#### Problem description
Set out exactly, and only, the lines running from the one containing "Task: Click the Seller Count card" to the bottom of the listing below; pictures stay out.

#### Input for this task
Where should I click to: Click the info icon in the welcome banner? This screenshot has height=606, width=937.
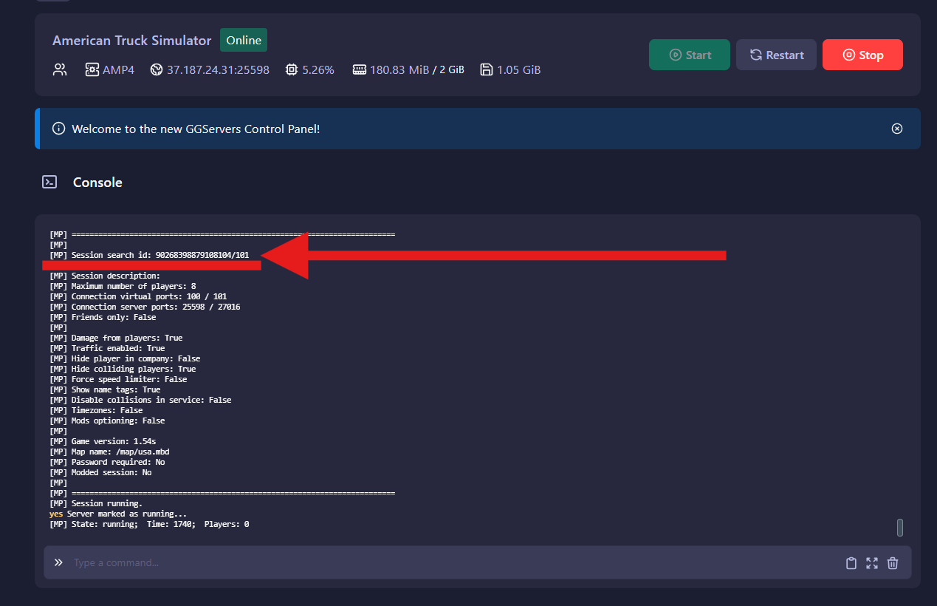pos(58,128)
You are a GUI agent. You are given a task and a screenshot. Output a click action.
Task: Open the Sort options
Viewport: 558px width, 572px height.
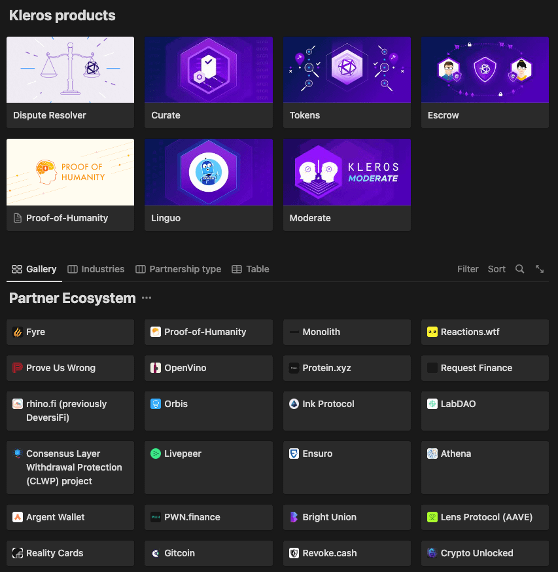[x=497, y=269]
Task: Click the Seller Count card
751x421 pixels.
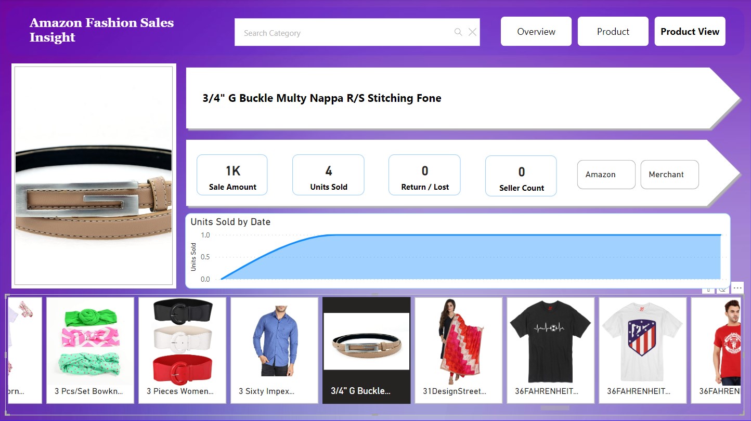Action: point(521,176)
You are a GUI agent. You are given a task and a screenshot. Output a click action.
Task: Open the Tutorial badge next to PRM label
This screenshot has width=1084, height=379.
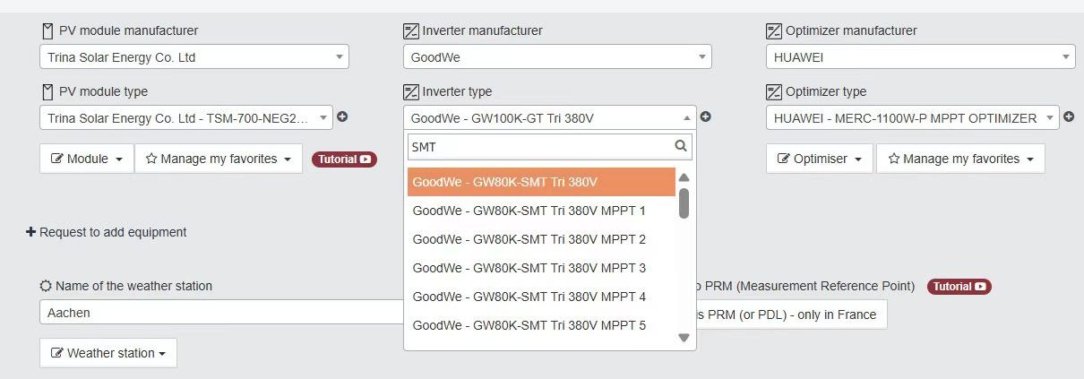[959, 287]
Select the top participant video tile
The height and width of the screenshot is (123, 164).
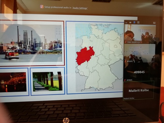pos(140,34)
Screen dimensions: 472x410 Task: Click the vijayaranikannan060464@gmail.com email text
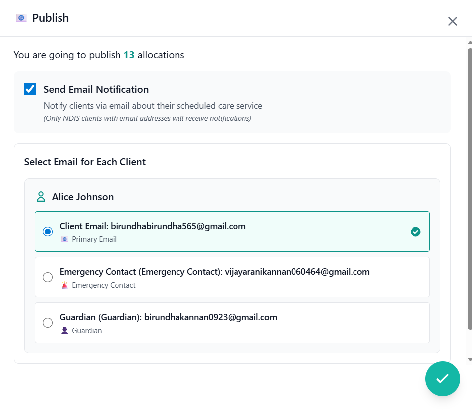(297, 272)
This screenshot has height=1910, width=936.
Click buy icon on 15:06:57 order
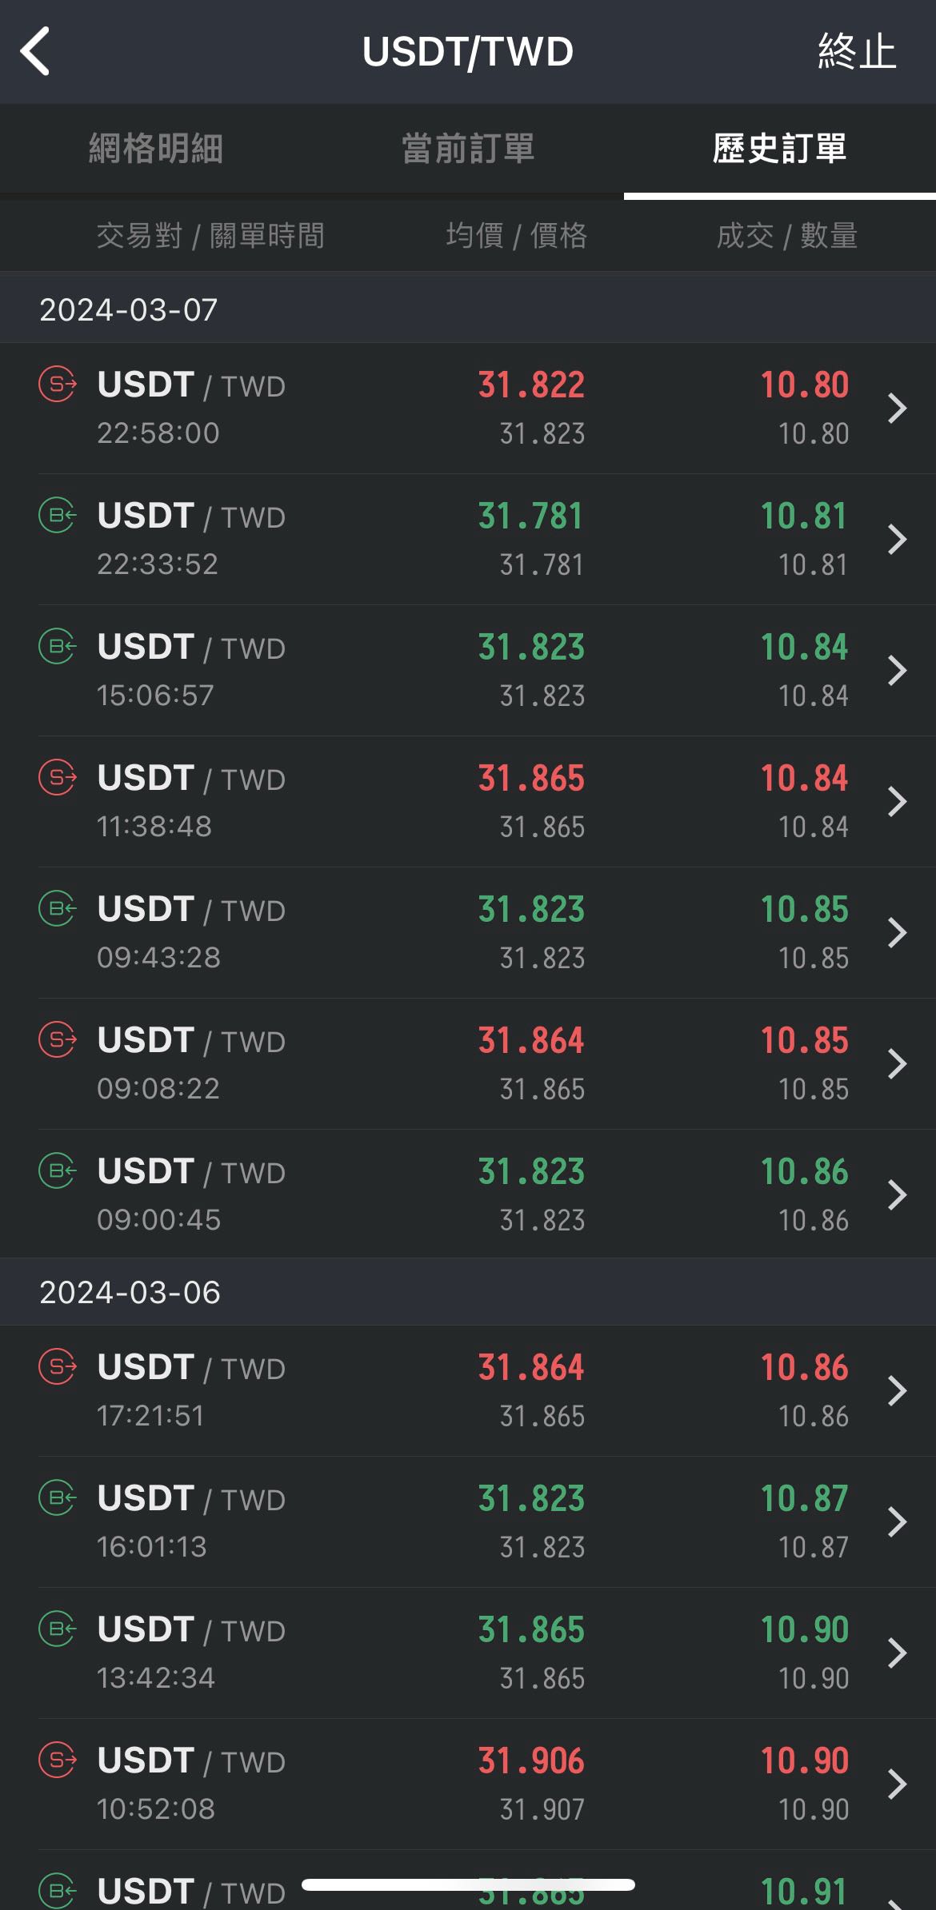58,647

#### Result
Task: Click the Seller Count card
751x421 pixels.
Action: point(521,176)
You are a GUI agent. You are given a task and a screenshot. Output a click action.
Task: Open the Tutorial badge next to PRM label
This screenshot has width=1084, height=379.
[959, 287]
Select the top participant video tile
The height and width of the screenshot is (123, 164).
pos(140,34)
Screen dimensions: 472x410 Task: Click the vijayaranikannan060464@gmail.com email text
(297, 272)
This screenshot has height=1910, width=936.
Click buy icon on 15:06:57 order
58,647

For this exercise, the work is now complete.